What needs to be done: Please return, unchanged, every row below that contains the word "January".

Task input:
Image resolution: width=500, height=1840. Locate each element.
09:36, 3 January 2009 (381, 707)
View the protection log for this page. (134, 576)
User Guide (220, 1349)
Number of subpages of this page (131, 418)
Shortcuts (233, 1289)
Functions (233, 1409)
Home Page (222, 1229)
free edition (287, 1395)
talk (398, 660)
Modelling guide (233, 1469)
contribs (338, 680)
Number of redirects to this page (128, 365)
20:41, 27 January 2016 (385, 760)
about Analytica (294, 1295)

...

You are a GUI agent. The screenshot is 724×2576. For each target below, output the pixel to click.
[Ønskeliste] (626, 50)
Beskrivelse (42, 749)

Response below:
09:36, 3 January 2009 (381, 707)
20:41, 27 January 2016 (385, 760)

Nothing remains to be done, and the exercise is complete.